POR QUE A FILA DOS HOMENS ANDA?
Eu estava recém-casada. Talvez grávida. Não lembro. Um amigo estava namorando. Vivendo os bons presságios da paixão. Sua parceira também se mostrava feliz. Mas a relação continha um ar de mistério. Ela tinha um filho e não queria envolver a criança no seu relacionamento tratado, desta forma, como um segredo. Uma rua sem saída que dava até determinado ponto.
Eu não compreendia bem como era possível. Era como esconder um elefante numa piscina rasa. Também não ficava claro como era possível fazer com que dois alvos de bons sentimentos, talvez amor, pudessem ter vidas separadas. Como água e óleo.
O tempo passou. Meu casamento acabou. Minha filha cresceu. Passei eu também à condição de mulher solteira com uma filha. Ou mãe solo. E agora são inúmeros os exemplos de mulheres que escondem sua vida sentimental dos filhos, tal como aquele que estreou minha consciência sobre tal situação. “Estou num romance. Mas a filha não sabe. Não conta nada”, me disse uma amiga, dia desses. Eu mesma, por vezes, declaro incompatível. Maternidade. Relacionamento afetivo. Adianto-me em dizer a pretendentes: Sou uma mãe.
Já desmarquei um encontro muito esperado pois de repente a filha se pintou toda. Era catapora. O moço disse: eu já tive catapora. Eu não entendi aquilo como um “tudo bem, podemos conciliar encontro e catapora”. Nunca mais nos vimos.
Outra vez, estava indo tomar um café ou algo assim com um, até então, amigo. Quando recebi a notícia que a filha já estava voltando de um passeio e que teria que buscá-la naquele momento. Desci do carro do moço. Nunca mais nos vimos.
Outra vez, essa em um encontro marcado com antecedência, muito esperado, um jantar, o moço perguntou onde estava minha filha para que eu pudesse estar ali. Eu disse que na casa de uma amiga (e que correria tinha sido arranjar aquilo). Nunca mais nos vimos.
Uma vez tive um namorado. Que acolheu. Aceitou. E fez feliz. A nós duas. Por um tempo. Quando a história acabou, tive que lidar com o meu pesar e com o da pequena.
Concluí que era mesmo incompatível. Maternidade. Relacionamento afetivo. Parei de buscar histórias de amor. Passei a focar no meu tempo. Na minha solidão. Na minha solitude. Tirando as indefectíveis lições. Focando. No aprendizado. Fiquei meio ranzinza. Chego a mudar de calçada quando aparece uma flor. Descrente. Dou risada do grande amor.

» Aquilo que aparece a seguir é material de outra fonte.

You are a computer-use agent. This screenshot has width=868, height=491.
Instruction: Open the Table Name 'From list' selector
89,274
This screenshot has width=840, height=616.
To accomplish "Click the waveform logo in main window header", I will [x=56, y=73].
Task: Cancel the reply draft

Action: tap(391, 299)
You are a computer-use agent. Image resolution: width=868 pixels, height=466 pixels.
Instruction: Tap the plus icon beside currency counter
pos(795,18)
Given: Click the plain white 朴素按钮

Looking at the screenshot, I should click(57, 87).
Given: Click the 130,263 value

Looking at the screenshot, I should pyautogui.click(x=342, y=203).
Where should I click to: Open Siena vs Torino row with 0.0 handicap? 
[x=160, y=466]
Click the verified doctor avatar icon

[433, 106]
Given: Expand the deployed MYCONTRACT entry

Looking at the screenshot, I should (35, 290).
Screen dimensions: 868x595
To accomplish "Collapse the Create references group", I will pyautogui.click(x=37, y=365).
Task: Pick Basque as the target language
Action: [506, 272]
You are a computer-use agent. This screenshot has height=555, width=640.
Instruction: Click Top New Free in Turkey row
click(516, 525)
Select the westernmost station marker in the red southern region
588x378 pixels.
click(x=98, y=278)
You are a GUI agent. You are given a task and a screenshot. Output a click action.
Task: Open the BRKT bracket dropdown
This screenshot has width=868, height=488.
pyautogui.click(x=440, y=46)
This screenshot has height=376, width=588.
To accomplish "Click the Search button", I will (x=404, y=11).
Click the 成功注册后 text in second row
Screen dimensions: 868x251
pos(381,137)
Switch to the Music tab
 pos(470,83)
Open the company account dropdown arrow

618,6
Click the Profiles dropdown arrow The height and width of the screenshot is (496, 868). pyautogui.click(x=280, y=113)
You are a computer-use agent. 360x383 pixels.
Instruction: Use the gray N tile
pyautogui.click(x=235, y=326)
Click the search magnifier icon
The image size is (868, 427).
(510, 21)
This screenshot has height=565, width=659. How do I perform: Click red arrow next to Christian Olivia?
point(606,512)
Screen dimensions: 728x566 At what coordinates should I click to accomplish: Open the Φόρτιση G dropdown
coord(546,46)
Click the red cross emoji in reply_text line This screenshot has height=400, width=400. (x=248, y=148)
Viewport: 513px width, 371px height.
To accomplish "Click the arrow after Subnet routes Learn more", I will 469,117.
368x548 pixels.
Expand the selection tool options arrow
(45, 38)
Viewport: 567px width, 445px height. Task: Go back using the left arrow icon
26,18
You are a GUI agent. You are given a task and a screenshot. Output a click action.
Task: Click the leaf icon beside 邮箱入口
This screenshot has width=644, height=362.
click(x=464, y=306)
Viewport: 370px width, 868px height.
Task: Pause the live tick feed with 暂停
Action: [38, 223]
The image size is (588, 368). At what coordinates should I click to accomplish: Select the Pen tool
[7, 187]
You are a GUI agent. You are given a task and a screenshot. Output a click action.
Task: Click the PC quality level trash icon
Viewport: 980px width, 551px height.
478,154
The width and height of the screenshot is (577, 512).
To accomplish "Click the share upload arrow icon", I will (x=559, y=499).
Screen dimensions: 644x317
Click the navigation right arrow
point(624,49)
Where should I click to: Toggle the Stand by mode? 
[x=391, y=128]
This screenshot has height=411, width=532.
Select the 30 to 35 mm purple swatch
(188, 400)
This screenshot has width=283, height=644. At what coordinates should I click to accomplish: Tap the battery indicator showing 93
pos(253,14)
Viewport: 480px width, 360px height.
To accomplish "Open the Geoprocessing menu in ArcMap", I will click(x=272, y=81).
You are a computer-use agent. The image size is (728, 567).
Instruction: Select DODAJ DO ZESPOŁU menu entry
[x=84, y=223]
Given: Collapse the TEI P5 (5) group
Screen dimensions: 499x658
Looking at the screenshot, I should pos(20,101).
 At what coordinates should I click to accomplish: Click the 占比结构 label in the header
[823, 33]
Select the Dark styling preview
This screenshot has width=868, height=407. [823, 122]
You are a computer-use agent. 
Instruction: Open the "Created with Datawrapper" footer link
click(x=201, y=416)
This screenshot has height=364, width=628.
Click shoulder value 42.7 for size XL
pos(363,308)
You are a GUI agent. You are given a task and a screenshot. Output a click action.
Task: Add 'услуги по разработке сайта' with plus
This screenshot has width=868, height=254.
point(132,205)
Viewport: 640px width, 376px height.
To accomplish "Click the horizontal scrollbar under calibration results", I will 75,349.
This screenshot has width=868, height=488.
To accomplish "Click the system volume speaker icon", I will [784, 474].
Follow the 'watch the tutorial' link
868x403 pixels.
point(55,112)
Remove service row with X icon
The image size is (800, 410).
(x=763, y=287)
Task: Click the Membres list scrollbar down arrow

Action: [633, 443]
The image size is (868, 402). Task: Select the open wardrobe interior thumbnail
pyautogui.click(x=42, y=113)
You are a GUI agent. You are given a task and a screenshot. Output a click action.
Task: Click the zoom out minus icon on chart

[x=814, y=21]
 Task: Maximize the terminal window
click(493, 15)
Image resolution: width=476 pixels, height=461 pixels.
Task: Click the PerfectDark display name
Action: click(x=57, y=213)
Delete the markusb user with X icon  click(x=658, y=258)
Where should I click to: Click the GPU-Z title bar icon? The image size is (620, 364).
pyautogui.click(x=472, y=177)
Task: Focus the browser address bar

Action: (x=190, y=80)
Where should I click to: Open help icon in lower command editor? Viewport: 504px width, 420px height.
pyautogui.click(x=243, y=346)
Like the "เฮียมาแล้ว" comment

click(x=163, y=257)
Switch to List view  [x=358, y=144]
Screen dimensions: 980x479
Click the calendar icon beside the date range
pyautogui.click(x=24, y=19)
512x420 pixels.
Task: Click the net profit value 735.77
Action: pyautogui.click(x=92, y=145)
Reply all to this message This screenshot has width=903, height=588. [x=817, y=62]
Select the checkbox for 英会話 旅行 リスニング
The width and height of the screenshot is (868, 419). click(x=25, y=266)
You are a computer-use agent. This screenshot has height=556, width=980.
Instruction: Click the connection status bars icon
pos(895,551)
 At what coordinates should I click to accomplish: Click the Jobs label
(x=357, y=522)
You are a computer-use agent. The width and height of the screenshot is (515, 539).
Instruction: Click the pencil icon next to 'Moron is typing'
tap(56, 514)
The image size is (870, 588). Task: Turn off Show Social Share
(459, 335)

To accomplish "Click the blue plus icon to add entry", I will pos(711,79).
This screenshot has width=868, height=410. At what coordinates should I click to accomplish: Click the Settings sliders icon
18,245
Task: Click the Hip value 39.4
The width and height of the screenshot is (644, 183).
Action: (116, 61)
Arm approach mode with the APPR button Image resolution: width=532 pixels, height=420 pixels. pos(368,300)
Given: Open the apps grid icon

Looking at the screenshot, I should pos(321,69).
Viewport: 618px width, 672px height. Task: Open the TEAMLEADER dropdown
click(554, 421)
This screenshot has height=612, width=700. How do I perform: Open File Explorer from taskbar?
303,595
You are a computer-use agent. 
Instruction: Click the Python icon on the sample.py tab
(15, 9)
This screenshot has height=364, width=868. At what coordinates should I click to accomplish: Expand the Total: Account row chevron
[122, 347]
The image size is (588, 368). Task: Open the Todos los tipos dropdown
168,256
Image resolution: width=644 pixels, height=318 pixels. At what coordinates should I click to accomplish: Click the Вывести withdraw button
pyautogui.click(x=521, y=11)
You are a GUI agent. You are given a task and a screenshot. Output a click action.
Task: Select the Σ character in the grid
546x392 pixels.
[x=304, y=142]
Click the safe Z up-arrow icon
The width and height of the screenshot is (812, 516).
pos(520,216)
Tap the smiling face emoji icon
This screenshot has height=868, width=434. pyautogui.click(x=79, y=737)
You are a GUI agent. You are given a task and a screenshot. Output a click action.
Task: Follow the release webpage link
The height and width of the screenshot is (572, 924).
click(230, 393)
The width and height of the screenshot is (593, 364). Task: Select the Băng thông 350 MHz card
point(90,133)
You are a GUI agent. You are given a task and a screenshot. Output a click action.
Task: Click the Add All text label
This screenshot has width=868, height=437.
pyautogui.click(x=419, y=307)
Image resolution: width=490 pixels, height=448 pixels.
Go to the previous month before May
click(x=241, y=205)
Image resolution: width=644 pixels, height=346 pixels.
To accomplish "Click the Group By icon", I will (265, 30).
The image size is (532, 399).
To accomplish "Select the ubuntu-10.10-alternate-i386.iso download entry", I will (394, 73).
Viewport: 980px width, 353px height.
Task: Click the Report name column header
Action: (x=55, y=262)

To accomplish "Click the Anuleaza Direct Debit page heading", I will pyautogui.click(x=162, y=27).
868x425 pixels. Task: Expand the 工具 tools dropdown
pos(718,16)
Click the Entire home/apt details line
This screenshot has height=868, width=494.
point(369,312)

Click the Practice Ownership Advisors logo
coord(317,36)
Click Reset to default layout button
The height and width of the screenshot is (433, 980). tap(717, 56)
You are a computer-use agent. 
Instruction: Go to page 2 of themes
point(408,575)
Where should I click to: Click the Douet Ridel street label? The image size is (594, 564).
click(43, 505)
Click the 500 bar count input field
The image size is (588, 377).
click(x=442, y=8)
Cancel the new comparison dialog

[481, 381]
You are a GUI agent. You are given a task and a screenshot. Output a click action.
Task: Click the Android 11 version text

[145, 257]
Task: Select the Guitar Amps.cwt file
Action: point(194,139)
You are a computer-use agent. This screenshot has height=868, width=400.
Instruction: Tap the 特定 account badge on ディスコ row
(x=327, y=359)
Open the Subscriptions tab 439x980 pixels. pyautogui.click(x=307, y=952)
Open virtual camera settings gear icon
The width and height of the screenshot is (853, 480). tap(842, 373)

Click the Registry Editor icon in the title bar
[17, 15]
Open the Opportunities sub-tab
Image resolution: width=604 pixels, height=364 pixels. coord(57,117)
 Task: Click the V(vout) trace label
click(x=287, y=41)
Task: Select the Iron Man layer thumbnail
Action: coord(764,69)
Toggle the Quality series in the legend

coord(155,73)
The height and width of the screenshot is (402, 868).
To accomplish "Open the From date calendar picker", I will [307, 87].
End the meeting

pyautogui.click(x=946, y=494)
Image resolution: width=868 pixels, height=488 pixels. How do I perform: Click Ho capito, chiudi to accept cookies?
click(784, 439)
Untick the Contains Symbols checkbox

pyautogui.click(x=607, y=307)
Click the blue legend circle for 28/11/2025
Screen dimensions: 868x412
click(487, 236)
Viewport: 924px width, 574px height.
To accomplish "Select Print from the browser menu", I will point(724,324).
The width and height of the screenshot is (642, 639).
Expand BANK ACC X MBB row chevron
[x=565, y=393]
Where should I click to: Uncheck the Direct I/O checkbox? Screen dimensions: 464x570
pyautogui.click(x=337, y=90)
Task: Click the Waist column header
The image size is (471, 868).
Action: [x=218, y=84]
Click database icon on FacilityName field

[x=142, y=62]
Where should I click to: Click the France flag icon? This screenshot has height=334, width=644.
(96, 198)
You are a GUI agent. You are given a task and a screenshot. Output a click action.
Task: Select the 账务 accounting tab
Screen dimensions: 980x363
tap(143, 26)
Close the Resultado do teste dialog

Mas um belo dia soou o alarme. O que nos faz, mulheres, mães, agir assim? Com uma cobrança tão grande endereçada a nós mesmas. Os homens estavam aí. Dando sua lição. Ensinando como se faz. Como se ama sem medo de filhos. E sem medo de amor. De emendar uma relação na outra. De dizer ‘eu te amo’ a várias pessoas em um prazo de três dias.
Vamos mirar no exemplo desses homens de tão grande coração? Eles não parecem operar com esse tipo de variável – que ainda não sei nomear, mas desconfio que tenha origem em pressões sociais. Em machismo. Em medo da opinião alheia.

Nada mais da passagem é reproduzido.